▶ CONSIGNES:
1. D'après le texte sur l'État espagnol et les communautés religieuses, à quelle date l'État espagnol a-t-il conclu quatre accords avec le Saint-Siège ?
2. Recopiez sans rien changer le passage du texte sur l'État espagnol et les communautés religieuses qui commence aux mots « L'enregistrement des communautés » et s'arrête après les mots « textes réglementaires postérieurs. ».

▶ TEXTE À LIRE:
2) Les relations entre l'État et les communautés religieuses
a) L'Église catholique
Le
4 décembre 1979, l'État espagnol a conclu quatre accords
avec le Saint-Siège
. Il s'agit de traités internationaux. En
vertu de l'article 93 de la Constitution, ils s'imposent donc au
législateur.
Portant respectivement sur
les questions juridiques
,
les questions
économiques, l'enseignement et les questions culturelles
, ainsi que
sur l'assistance religieuse aux forces armées et sur le service
militaire des membres du clergé, ils constituent en quelque sorte un
concordat.
Dès l'article premier, l'accord relatif aux questions juridiques affirme
le régime particulier de l'Église catholique : il
reconnaît la personnalité morale de la conférence
épiscopale, des circonscriptions territoriales de l'Église
catholique, ainsi que des ordres, congrégations et institutions qui en
jouissaient auparavant.
b) Les autres communautés religieuses
En
application de la loi organique de 1980, l'État espagnol peut conclure
des
accords de coopération
avec les communautés
religieuses, dans la mesure où elles sont enregistrées par le
ministère de la Justice et où elles peuvent justifier de leur
enracinement en Espagne.
L'enregistrement des communautés religieuses auprès du
ministère de la Justice est lié à la réalité
de leurs fins religieuses, de leur implantation en Espagne, ainsi qu'à
leurs modalités d'organisation et de fonctionnement. Il confère
la personnalité morale. Quant au critère de l'enracinement, il
est apprécié de façon discrétionnaire par la
commission consultative relative à la liberté religieuse,
dont la création est prévue par la loi organique de 1980 et
qui est régie par deux textes réglementaires postérieurs.

▶ DONNÉES FOURNIES:
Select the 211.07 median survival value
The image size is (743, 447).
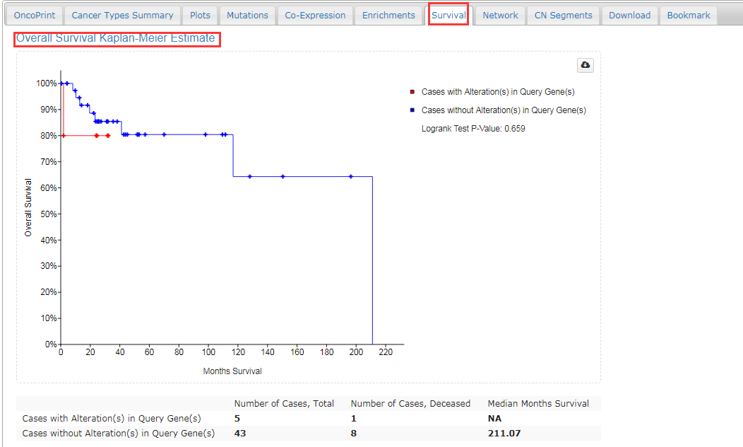(x=504, y=434)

▶ RÉPONSES:
1. Le 4 décembre 1979.

2.
L'enregistrement des communautés religieuses auprès du
ministère de la Justice est lié à la réalité
de leurs fins religieuses, de leur implantation en Espagne, ainsi qu'à
leurs modalités d'organisation et de fonctionnement. Il confère
la personnalité morale. Quant au critère de l'enracinement, il
est apprécié de façon discrétionnaire par la
commission consultative relative à la liberté religieuse,
dont la création est prévue par la loi organique de 1980 et
qui est régie par deux textes réglementaires postérieurs.